Extended Data Fig. 2 Autophagy inhibits type I IFN secretion by irradiated cancer cells as a consequence of improved cytosolic DNA clearance.
a-d, Ifnb1 (a, c) or secreted type I IFN (b, d) levels in control (SCR) or Atg7–/– mouse mammary carcinoma EO771 cells (a, b), wild-type mouse fibrosarcoma MCA205 cells (c), and wild-type human mammary carcinoma MCF7 cells (d), optionally exposed to γ irradiation (8 Gy) and cultured in control conditions or in the presence of 10–25 µM hydroxychloroquine (HCQ) for 24 h, as assessed by RT-PCR (a, c) or ELISA (b, d). Results are means ± SEM and individual data points. Number of biologically independent samples collected over three (a, c, d) or two (b) independent experiments and p values (one way-ANOVA plus Fisher LSD as compared to untreated SCR cells*, unpaired two-sided Student’s t test as compared to irradiated wild-type or SCR cells#) are reported. n.d., not detectable above blank. ATG7 levels and ATG5 conjugation status as assessed by immunoblotting are depicted.
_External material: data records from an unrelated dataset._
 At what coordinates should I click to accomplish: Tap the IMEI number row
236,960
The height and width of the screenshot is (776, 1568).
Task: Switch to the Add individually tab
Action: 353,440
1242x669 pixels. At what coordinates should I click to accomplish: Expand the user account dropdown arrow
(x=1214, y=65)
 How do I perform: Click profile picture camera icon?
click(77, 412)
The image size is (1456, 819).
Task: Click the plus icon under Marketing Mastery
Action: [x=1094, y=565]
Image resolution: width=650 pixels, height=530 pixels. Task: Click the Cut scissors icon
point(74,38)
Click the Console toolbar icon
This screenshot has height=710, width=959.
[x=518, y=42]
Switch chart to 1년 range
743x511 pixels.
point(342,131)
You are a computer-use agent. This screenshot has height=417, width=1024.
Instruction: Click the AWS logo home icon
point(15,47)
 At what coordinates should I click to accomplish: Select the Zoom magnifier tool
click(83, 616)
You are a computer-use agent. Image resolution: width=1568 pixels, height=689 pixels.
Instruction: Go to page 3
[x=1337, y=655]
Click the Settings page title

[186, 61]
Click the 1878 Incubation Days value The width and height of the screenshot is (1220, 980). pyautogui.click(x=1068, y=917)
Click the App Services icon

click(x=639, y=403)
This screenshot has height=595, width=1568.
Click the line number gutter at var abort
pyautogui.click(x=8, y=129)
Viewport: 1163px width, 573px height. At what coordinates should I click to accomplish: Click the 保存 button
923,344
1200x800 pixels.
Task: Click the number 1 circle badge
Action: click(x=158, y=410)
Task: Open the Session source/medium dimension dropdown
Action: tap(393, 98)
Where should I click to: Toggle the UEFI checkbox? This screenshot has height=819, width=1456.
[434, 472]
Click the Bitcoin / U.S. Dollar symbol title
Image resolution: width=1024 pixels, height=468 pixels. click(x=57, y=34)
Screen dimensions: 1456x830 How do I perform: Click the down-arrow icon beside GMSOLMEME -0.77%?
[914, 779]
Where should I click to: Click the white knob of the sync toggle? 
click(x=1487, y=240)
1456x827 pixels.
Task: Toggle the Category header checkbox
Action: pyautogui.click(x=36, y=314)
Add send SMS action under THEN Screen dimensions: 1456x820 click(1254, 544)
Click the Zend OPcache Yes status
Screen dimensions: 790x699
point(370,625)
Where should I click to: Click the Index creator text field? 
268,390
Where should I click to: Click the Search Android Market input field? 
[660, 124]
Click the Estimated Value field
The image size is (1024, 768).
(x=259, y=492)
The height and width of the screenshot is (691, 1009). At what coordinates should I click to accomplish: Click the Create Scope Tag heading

ACTB levels were monitored to ensure equal lane loading. e, Ifnb1 levels in Atg7–/– TS/A cells optionally exposed to γ irradiation (8 Gy) and then cultured in control conditions or in the presence of 10 µM RU320521 (RU.521) for 48 h, as assessed by quantitative RT-PCR. Results are means ± SEM and individual data points. Number of biologically independent samples and p values (paired two-sided Student’s t test as compared to irradiated Atg7–/– cells#) are reported.
Extended Data Fig. 3 Autophagy inhibits type I IFN secretion by limiting cytosolic mtDNA accumulation.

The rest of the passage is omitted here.